L’Observatoire de la dépense publique -ODEP- tire la sonnette d’alarme après l’annonce du départ à la retraite de 300.000 agents publics par le gouvernement de la République Démocratique du Congo. Dans un communiqué publié ce mardi, l’ONG dénonce une réforme «précipitée», menée dans un contexte de grande fragilité sociale et économique.
Une réforme dictée par le FMI?
Selon l’ODEP, cette opération répond à une exigence d’ajustement budgétaire imposée dans le cadre de la Facilité élargie de crédit -FEC- avec le Fonds monétaire international -FMI-, notamment en ce qui concerne la réduction de la masse salariale de l’État. L’organisation s’inquiète d’un «pilotage macroéconomique déshumanisé» et d’un alignement «rigide et insensible» du gouvernement sur les recommandations du FMI, au détriment du tissu social congolais.
Un contexte explosif
Pour l’ODEP, cette vague de départs intervient dans un climat délétère : pauvreté endémique, insécurité persistante à l’Est, et pouvoir d’achat en berne. L’organisme critique une réforme conduite sans étude d’impact, sans dispositif d’accompagnement, ni planification transparente.
Une caisse de retraite sous-dimensionnée
L’ODEP pointe également la fragilité de la Caisse nationale de sécurité sociale des agents publics -CNSSAP-, chargée de gérer les pensions. «Ni recapitalisée, ni modernisée, ni dotée des moyens nécessaires», cette institution n’a pas la capacité de gérer une telle masse de retraités, alerte l’observatoire. L’expérience de 2022, où 11.000 agents avaient déjà été mis à la retraite sans indemnités versées à temps, reste un précédent inquiétant.
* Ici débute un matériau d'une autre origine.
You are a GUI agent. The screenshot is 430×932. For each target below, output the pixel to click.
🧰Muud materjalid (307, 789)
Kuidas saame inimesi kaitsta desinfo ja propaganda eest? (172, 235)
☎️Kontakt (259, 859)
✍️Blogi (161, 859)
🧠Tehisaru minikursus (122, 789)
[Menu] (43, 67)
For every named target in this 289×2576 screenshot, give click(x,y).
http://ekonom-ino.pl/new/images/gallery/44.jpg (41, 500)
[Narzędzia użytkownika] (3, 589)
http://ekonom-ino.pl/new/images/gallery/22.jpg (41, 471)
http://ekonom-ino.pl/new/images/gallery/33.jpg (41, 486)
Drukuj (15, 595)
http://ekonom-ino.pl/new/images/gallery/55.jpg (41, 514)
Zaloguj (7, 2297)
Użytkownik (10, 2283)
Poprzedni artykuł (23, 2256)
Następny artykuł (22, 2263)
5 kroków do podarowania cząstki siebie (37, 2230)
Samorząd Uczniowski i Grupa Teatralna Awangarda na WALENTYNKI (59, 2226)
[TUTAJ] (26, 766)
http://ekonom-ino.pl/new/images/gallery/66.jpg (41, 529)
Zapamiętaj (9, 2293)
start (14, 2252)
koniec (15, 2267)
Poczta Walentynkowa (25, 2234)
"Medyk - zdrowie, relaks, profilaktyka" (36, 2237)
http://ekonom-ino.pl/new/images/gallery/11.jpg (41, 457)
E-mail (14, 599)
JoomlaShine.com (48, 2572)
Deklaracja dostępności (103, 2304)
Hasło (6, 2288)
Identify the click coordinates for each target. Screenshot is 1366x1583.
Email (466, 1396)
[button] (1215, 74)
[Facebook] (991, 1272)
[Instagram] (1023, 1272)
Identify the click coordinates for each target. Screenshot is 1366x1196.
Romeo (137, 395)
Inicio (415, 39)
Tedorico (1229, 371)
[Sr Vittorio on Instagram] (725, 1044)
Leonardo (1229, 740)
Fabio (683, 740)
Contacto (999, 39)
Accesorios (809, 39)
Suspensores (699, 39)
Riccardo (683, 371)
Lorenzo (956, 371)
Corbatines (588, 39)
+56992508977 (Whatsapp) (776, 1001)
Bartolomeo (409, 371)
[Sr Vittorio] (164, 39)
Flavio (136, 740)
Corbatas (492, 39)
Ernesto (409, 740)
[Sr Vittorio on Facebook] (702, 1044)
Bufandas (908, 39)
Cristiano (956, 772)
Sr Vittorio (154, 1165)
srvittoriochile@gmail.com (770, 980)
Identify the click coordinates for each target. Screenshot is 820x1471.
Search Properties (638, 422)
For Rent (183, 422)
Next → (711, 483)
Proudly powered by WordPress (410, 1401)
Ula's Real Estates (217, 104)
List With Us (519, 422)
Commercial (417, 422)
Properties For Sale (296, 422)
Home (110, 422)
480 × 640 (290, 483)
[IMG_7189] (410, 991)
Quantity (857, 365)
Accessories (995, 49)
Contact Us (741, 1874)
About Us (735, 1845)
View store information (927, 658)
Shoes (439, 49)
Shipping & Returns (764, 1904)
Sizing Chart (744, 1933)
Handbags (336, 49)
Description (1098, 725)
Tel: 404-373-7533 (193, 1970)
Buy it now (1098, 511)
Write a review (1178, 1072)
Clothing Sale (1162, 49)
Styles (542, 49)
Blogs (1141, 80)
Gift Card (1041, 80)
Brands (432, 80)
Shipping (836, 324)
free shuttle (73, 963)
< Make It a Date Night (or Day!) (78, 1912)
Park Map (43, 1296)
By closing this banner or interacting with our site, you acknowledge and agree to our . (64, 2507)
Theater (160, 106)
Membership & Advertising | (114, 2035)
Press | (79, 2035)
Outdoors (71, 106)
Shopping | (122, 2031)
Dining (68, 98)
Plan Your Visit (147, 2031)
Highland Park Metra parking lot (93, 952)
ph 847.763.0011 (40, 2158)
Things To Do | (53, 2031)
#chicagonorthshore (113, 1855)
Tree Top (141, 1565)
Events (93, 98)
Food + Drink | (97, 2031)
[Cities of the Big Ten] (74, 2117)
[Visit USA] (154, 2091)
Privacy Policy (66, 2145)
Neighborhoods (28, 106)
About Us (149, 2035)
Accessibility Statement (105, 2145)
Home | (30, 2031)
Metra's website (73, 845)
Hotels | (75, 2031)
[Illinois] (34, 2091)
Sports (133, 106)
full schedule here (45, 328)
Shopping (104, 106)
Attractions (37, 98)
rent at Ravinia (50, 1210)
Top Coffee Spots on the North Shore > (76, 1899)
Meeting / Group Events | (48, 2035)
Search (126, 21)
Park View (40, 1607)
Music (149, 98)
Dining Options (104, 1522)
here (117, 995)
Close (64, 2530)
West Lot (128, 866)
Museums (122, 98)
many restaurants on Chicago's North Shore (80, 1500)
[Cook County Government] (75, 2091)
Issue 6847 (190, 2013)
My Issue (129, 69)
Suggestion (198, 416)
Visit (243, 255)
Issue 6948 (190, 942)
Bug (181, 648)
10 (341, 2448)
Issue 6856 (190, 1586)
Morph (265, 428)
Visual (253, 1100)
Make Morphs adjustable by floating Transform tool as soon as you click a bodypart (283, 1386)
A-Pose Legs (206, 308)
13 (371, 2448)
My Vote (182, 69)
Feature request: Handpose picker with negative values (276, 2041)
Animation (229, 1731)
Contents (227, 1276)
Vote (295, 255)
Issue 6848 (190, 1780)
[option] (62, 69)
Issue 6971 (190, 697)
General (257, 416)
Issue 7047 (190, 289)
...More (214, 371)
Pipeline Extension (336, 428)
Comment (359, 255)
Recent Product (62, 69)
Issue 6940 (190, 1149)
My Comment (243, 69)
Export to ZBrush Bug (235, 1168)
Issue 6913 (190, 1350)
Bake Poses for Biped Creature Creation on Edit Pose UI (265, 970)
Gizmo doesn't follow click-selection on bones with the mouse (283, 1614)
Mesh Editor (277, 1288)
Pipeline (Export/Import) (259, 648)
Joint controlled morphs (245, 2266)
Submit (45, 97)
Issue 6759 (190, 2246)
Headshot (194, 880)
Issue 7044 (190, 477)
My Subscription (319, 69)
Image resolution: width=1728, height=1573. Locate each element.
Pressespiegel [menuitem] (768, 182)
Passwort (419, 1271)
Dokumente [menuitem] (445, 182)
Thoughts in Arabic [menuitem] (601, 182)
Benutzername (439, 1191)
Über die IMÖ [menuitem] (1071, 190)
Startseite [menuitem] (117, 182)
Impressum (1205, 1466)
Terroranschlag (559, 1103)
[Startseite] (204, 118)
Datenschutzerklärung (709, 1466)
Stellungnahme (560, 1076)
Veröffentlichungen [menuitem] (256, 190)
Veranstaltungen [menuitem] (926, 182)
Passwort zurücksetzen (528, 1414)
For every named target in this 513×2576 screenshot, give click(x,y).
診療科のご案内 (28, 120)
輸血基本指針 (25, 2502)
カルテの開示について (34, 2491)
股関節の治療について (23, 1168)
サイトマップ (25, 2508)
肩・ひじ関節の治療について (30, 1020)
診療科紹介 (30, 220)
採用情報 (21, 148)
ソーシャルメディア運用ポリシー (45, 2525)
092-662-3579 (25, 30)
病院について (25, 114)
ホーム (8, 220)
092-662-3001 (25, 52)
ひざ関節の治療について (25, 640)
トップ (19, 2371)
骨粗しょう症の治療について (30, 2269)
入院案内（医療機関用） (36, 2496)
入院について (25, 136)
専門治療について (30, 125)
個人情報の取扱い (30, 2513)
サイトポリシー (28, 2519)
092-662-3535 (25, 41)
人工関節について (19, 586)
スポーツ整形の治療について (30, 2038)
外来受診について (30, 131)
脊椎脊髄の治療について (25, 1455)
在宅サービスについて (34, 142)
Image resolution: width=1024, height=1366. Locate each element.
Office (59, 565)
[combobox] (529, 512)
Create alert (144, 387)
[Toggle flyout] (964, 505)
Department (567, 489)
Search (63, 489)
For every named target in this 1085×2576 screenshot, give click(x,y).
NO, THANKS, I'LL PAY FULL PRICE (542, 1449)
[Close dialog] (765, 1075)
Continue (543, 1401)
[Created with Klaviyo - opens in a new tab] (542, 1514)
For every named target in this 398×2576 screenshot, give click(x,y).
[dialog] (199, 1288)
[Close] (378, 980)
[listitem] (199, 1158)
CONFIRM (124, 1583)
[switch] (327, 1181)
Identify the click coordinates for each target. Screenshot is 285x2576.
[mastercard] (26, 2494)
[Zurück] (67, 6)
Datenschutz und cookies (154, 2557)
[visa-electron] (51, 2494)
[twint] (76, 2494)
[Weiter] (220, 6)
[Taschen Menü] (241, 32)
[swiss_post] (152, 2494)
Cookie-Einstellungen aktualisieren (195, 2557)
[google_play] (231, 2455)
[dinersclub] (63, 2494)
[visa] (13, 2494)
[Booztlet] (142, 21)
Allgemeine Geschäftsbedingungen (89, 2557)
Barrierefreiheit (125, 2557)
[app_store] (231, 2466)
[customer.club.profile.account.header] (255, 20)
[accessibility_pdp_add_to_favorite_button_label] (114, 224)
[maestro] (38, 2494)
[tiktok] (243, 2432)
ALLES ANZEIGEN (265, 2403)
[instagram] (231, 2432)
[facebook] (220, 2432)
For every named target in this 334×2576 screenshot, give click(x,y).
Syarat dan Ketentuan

Un risque de précarisation massive
La majorité des agents concernés par cette mesure sont déjà précarisés, mal rémunérés et dépourvus de couverture sociale suffisante. Le risque, selon l’ODEP, est de voir des centaines de milliers de familles sombrer dans la pauvreté extrême, sans filet de sécurité ni perspectives de reconversion.
Manque de clarté et de justice sociale
L’organisation pose plusieurs questions restées sans réponse: quels critères ont présidé à la sélection des agents? Quel est le calendrier prévu pour le paiement des indemnités? Existe-t-il un plan post-retraite? «L’opacité du processus illustre un grave déficit de rigueur, de justice sociale et de responsabilité politique», affirme l’ODEP.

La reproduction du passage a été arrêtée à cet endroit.